Look, I'm not going to lie to you: I'd like to get laid sometime soon. I'm just putting it out there, mostly because I've been, how should I say, rather horny lately. Call me crass, I don't care. It's a basic human need and basically, I need a little sumpin' sumpin'. I worry that if I go to long without, I may end up becoming far less discerning than I normally would be. And that outcome, my friends, is fraught with trouble. I guess there's nothing for it but to explore the prostitute option. I'm kidding......or am I? Hmm..... I have five bucks, I wonder how far that will get me. Maybe a hand shake. Better than nothing.

So, half of Canada wants to see Zdeno Chara put in shackles and, I don't know, put in front of a firing squad or hung from the neck, for his most terrible crime against humanity.

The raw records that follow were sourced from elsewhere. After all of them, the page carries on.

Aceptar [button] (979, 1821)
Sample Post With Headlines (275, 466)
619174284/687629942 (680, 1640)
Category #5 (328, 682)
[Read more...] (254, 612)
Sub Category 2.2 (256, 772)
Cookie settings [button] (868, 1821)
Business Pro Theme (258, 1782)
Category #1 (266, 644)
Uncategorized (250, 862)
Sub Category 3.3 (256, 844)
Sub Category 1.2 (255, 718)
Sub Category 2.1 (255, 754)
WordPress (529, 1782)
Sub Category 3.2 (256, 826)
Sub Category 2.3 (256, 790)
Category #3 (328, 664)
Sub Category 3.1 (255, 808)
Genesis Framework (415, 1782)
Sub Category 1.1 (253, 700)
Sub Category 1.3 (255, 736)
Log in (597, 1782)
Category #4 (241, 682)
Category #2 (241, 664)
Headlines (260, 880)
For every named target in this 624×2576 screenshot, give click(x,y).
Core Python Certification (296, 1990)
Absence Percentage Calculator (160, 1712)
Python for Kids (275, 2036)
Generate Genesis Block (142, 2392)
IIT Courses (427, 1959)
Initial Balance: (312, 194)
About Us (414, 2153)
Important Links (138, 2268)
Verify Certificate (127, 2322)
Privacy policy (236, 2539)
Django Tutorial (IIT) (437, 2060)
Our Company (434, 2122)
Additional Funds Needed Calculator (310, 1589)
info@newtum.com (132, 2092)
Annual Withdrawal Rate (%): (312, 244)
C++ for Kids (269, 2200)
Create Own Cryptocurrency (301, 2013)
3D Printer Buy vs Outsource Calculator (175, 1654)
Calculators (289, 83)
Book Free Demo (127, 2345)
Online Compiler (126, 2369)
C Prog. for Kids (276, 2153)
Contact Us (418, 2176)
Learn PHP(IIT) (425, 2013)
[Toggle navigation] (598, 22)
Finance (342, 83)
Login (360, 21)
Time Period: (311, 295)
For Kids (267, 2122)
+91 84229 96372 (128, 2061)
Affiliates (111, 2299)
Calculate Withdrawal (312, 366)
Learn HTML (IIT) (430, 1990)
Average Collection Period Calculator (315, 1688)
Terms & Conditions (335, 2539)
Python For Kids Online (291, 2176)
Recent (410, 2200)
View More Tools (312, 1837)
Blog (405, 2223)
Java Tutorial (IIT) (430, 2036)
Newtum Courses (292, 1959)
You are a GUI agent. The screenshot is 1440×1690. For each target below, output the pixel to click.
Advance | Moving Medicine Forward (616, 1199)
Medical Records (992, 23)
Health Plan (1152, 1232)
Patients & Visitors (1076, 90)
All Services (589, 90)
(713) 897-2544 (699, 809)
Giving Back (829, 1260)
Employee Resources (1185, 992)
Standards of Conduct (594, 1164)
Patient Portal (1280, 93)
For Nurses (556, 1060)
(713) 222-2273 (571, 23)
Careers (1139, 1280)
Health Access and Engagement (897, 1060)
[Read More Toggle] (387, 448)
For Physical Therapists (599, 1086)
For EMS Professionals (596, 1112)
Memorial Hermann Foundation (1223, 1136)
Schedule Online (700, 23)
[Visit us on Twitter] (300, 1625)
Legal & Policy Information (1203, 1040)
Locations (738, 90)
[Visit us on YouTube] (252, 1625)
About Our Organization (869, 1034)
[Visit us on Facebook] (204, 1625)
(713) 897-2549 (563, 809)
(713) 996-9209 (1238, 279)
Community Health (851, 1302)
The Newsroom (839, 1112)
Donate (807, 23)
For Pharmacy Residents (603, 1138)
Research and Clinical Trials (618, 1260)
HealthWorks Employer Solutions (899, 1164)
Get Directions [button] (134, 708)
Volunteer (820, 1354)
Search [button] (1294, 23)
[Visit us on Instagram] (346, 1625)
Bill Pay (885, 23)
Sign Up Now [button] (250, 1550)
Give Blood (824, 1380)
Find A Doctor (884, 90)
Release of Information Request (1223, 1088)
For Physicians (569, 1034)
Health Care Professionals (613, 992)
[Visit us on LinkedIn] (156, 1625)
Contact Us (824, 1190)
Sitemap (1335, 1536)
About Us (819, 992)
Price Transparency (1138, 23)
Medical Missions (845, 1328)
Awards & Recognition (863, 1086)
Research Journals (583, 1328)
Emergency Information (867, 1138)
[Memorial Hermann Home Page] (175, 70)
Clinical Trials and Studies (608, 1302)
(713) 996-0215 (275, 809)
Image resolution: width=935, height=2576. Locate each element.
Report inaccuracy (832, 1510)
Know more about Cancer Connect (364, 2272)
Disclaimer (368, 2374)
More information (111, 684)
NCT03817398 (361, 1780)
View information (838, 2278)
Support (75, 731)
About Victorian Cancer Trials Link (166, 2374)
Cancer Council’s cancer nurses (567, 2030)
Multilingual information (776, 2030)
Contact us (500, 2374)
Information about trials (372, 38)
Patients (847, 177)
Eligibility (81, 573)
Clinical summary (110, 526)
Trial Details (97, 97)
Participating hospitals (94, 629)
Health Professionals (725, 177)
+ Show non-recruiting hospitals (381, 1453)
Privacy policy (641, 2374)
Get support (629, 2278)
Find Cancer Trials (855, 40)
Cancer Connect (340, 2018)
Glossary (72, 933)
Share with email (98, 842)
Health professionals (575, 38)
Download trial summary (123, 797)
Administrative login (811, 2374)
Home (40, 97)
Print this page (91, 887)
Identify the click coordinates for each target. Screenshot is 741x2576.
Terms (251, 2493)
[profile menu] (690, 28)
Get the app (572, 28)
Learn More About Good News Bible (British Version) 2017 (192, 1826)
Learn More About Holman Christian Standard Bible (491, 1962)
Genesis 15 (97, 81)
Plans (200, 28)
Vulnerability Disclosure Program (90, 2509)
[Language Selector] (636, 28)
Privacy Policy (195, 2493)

To wit:



True story. After the game the other night, callers flooded Montreal's version of 911 with demands that Chara be arrested. Now, while the hit was a nasty one, is arresting the perpetrator perhaps a tad excessive? What a world we inhabit. If you ask me, I think Chara should be drawn and quartered in front of every person who cried for his head. Only then will they learn how unreasonable they all were. Either that, or their blood lust will be sated and they'll feel pretty good about themselves.

I found out that my five year old niece, Colleen, has been adding an exclamation point to her name every time she writes it. My sister asked her about it and she said, "I wanted my name to have eight letters." Cute, right? That is, once you overlook the fact that an exclamation point is not a letter (silly child). I'm going to steal her idea, but for a different reason: I want my to look exciting. Kevin!

Alright, Kevin! out this piece, y'all.